When your death in a game results in an erasure of significant progress, every death must exist as a consequence of player error. A player will see what they did wrong and feel a compulsion towards correcting their error. But when a death stems from the game’s mechanical failure, and not the player, that makes them shut down their console and consider tossing the game right then and there. For example, Dark Souls III has horrible, and I mean horrible, camera issues. The lock-on function of the game alleviates this problem somewhat, but I have suffered numerous setbacks as a result of the game’s camera suddenly running into a wall and deciding that it simply will not keep up with my character’s momentum, resulting in a loss of player control, a death, and thus an erasure of progress.

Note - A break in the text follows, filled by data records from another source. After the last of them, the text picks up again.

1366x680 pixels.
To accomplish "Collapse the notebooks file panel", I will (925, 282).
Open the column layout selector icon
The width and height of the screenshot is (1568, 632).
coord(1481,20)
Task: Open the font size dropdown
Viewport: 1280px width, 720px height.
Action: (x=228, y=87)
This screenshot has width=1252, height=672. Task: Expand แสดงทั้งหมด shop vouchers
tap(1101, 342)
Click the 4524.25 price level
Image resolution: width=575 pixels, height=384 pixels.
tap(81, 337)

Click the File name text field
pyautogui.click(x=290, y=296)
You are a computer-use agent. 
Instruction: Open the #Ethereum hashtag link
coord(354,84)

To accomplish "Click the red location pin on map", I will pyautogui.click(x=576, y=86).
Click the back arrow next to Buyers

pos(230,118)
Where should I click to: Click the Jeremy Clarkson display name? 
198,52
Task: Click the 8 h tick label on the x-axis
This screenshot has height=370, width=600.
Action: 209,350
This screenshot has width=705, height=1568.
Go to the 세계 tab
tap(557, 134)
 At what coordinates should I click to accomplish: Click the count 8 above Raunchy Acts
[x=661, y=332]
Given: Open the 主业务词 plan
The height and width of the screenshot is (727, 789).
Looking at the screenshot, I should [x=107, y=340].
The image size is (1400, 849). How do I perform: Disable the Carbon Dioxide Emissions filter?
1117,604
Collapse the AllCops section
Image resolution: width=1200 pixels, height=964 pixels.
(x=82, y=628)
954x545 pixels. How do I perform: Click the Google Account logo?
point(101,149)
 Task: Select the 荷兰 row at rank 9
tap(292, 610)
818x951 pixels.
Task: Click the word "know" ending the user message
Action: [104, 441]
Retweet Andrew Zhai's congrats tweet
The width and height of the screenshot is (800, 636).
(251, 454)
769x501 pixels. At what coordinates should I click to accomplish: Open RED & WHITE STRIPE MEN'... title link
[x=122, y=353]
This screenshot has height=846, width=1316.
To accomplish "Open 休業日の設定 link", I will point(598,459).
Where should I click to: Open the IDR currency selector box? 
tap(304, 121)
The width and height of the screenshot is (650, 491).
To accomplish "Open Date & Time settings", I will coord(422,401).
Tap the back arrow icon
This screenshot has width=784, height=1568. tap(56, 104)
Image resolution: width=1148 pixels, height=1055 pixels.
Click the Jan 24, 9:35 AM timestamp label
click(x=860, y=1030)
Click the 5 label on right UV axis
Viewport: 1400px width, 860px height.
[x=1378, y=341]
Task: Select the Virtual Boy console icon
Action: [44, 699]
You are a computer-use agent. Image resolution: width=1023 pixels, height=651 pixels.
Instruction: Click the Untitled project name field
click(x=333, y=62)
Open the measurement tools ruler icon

That’s abjectly unacceptable. I can wrestle with From Software’s striking enemy and level design or their terrible camera, not both. The same goes for Fallout 4. Though a vast improvement over Fallout 3 in terms of stability, Fallout 4 will still sometimes just decide that it does not want to be a video game today and would instead prefer life as a disc-shaped paperweight. It boots me to the dashboard, it no longer takes input, it slows to 5 frames per second. Ignoring the fact that I had just come across a brand-new armor piece I need to survive in the wasteland of the Commonwealth, the game simply says “no, I think I will erase an hour of your progress because- well, because.”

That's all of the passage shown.